_TO BE DONE_
Count how many lines of the items below contain the word "pixels", and give only that number.

[Records from a collection]
**********

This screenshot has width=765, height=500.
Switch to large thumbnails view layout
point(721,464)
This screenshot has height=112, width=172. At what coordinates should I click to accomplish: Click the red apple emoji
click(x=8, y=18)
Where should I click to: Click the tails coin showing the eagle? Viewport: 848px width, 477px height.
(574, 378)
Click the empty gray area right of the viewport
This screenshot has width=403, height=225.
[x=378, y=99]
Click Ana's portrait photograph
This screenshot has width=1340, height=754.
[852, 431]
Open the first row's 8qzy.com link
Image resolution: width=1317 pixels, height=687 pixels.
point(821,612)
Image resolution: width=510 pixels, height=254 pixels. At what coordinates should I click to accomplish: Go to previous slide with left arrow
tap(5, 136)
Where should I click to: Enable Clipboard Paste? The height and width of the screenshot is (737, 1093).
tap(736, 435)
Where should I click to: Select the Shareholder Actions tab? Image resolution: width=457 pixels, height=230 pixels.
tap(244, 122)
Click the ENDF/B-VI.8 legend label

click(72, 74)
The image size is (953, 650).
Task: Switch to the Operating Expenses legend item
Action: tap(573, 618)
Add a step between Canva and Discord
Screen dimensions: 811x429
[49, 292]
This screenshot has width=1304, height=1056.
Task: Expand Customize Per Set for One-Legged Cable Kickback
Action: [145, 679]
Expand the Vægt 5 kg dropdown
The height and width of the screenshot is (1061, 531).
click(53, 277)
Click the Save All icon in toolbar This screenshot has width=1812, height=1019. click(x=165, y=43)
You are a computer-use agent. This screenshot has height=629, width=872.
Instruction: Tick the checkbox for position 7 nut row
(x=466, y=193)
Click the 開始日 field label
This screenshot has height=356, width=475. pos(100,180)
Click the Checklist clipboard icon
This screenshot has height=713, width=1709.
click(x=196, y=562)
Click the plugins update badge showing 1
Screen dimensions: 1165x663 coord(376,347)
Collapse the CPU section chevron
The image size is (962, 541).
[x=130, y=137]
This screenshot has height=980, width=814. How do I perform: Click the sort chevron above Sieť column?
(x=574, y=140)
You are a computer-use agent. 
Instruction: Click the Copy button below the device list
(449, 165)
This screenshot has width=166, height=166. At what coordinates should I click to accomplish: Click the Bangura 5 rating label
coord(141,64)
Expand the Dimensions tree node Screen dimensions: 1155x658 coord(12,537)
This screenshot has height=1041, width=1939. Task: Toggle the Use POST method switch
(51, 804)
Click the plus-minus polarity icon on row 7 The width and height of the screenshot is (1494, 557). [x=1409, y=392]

**********

_SOLVED PROBLEM_
3